Fetterley, who kicked off the endowment with a significant donation of her own, undertook the drive with Women’s Studies Professor Bonnie Spanier. Fetterley said that Schulz is “very much the model feminist and educator . . . she is an institution in and of herself.

“I wanted to keep alive the connection between academic knowledge and political activism, and also that sense of fun and play that Joan represents,” Fetterley added.

— Greta Petry

Checks to The University at Albany Foundation, with a note that the gift is to be designated to the Joan E. Schulz Endowment, may be mailed to Senior Major Gifts Officer Pamela A. Lowe, Development Office, University at Albany, University Administration Building, Room 209, Albany, N.Y. 12222.


Susan and Paul Supple of Glenmont, above, recently donated this Weber grand piano to the University at Albany for use in the President’s residence at 5 Englewood Place in downtown Albany. Manufactured around 1884, the piano is made of heavily carved rosewood and features a gold interior with small hand-painted flowers and still has its original ivories. Supple is director of special projects at the University.

 

 


As businessman Edward P. Swyer sees it, the University at Albany and Stuyvesant Plaza are good neighbors and good friends, so it’s only natural that he supports the University’s emergence as a leading public research university.

“We share this area, and it is natural for us to work together,” said Swyer, who is president of Stuyvesant Plaza, near campus, as well as The Swyer Companies. He has also served for the last decade as a board member of The University at Albany Foundation, which leads UAlbany’s fundraising, asset management and stewardship activities.

“We benefit greatly from being next door. People associated with the University go to Stuyvesant Plaza for everything from shopping to visiting their physicians. It makes good sense that we should reciprocate,” he said.

Through the Lewis A. Swyer Foundation, named after his late father, Edward Swyer has supported wide-ranging private initiatives at UAlbany. They include major gifts for the Center for Environmental Sciences and Technology Management, Second Chance Scholarships and Presidential Scholarships, the Campaign for the Libraries, and the University Art Museum. In 1996, the University’s Alumni Association honored him as its Citizen of the Year, an award recognizing achievements by non-alumni.

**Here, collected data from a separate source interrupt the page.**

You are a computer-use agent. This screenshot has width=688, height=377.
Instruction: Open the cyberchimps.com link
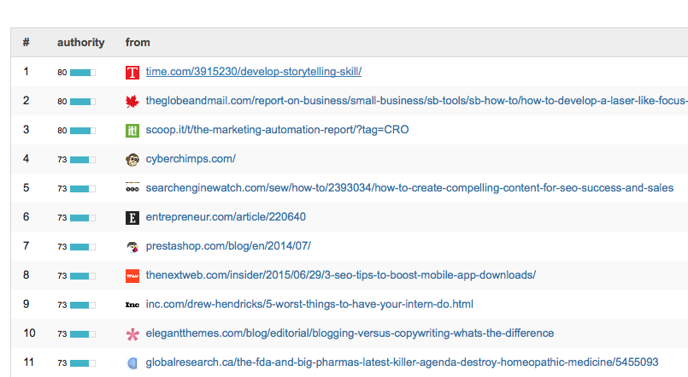pos(191,159)
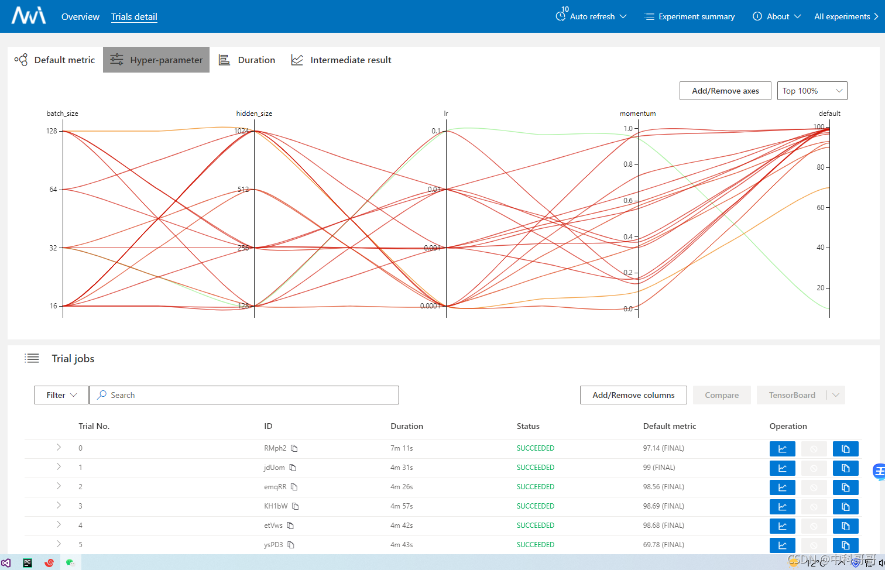The width and height of the screenshot is (885, 570).
Task: Expand details of trial 3
Action: (59, 505)
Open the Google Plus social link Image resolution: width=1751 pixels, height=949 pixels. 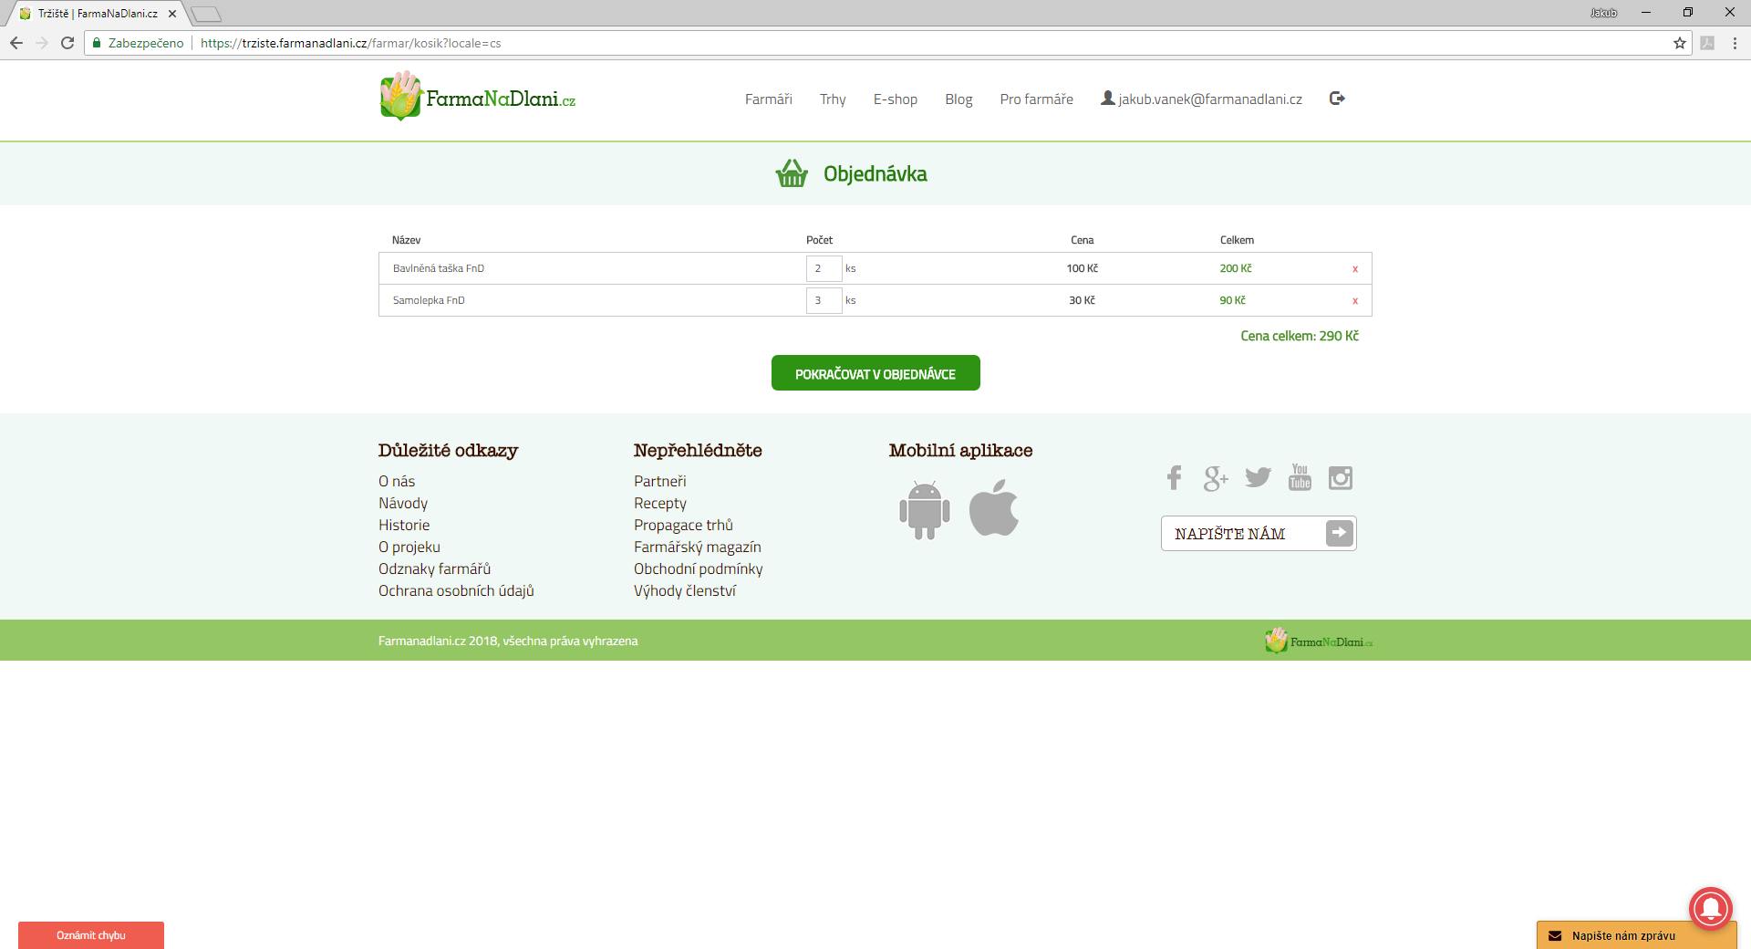[x=1215, y=478]
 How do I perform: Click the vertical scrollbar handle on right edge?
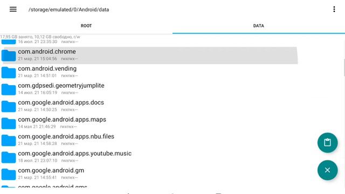(344, 67)
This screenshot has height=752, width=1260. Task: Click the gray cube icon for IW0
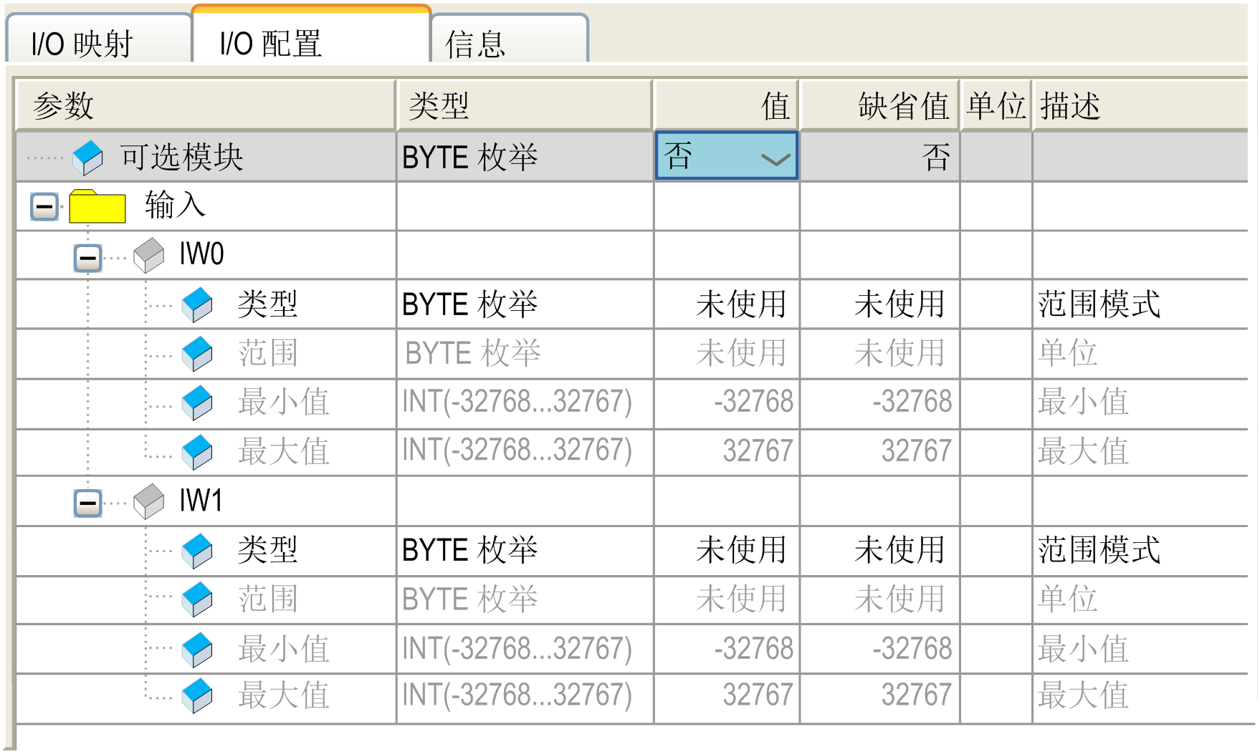(x=149, y=255)
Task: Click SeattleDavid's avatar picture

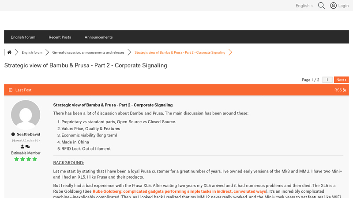Action: [x=26, y=114]
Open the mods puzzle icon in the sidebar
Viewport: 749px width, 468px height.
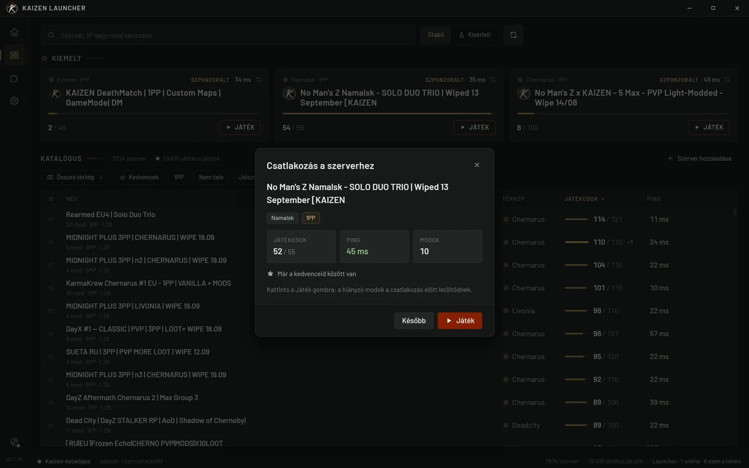click(14, 79)
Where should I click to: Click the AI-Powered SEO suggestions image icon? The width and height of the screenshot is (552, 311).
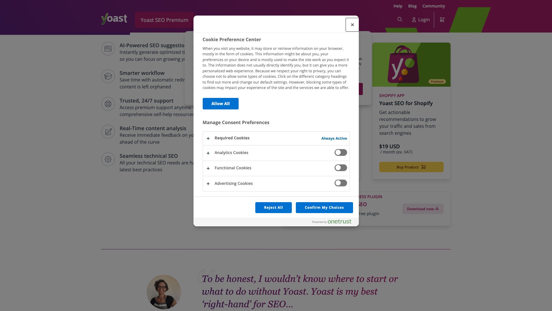pos(108,48)
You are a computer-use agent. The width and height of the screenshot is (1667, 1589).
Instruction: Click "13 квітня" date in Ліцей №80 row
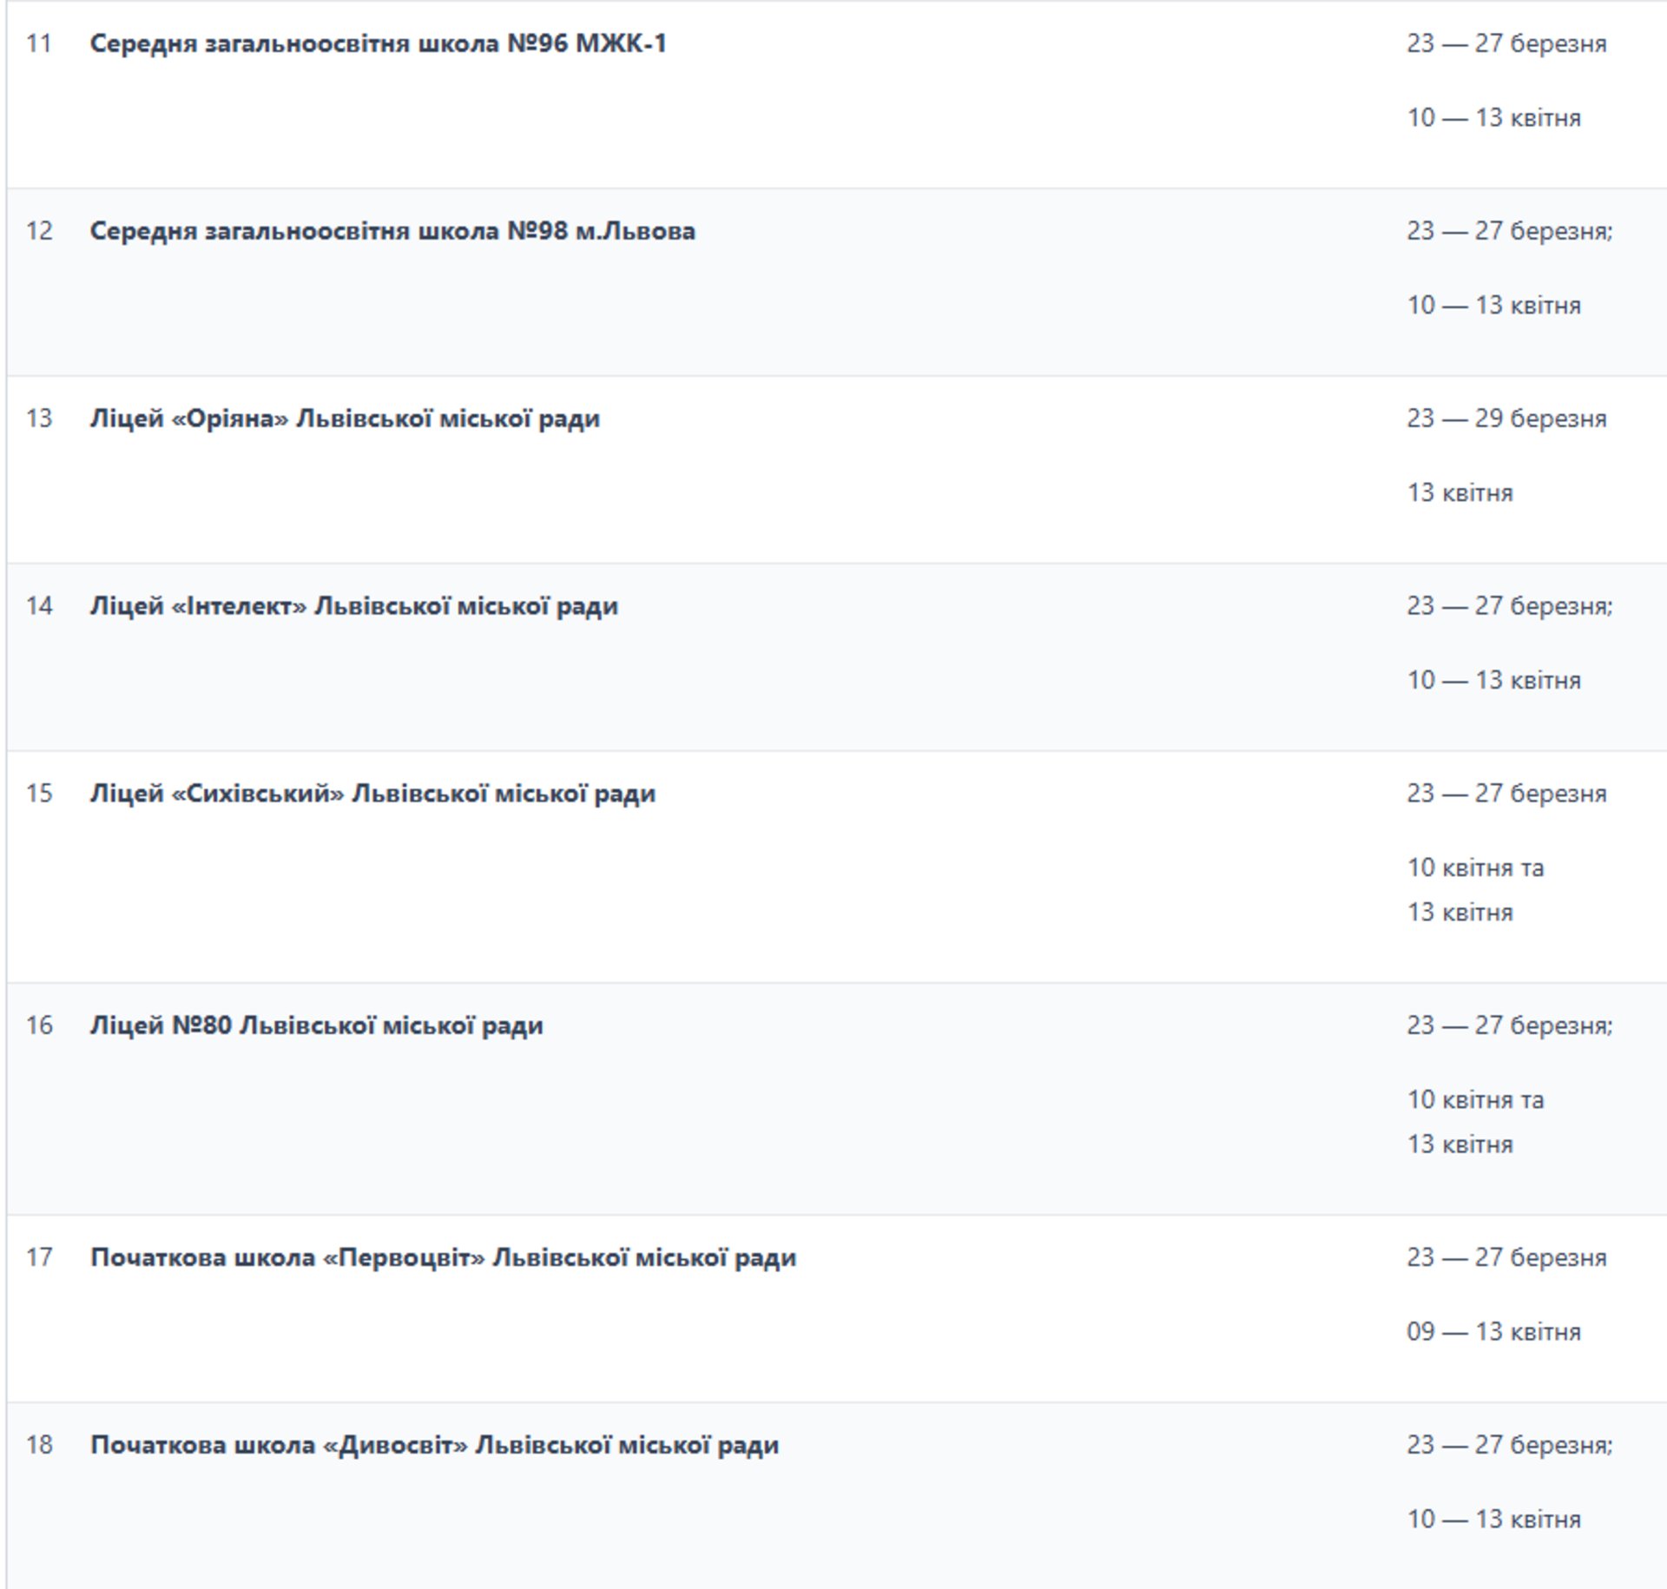pyautogui.click(x=1459, y=1144)
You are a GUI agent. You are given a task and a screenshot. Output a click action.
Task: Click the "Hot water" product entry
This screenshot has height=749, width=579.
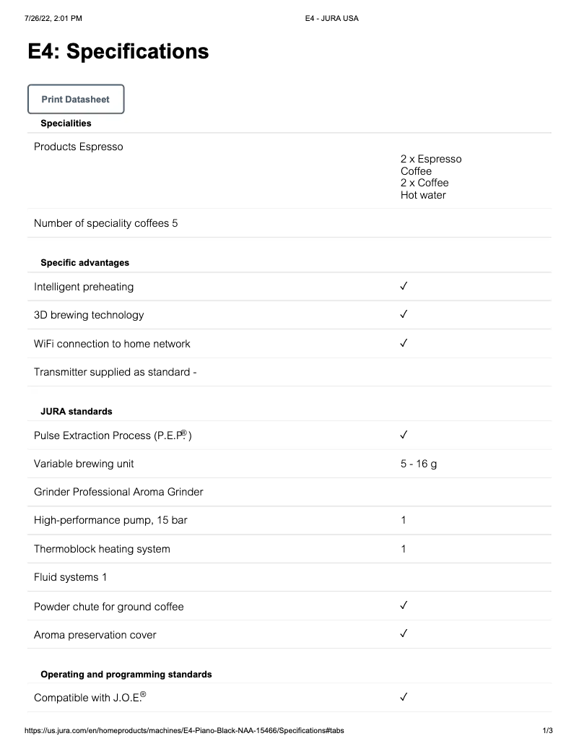423,195
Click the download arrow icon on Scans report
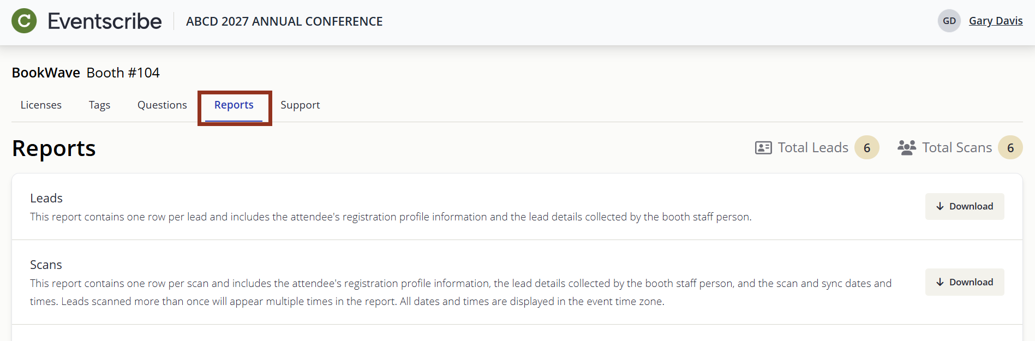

The Second Chance Scholarships, instituted in 1997, help disadvantaged students who have the potential and desire to continue their formal education, but do not have the financial resources. Swyer said he was inspired to give to the Second Chance Scholarships after talking with Carson Carr, Jr., assistant vice president for Academic Affairs and director of UAlbany’s Educational Opportunities Program, who oversees the scholarship program. “It feels great to make such a modest contribution and see it go such a long way. It really changes their lives,” Swyer said.

Paul Stec, Albany’s vice president for finance and business, said that, as an active member of the Real Property Subcommittee of the Foundation’s Finance Committee, Swyer has advised on numerous property acquisitions and related issues over the past years.

“Ed has truly helped to advance the work of the Foundation and the University,” Stec said. “I value his insights and perspective.”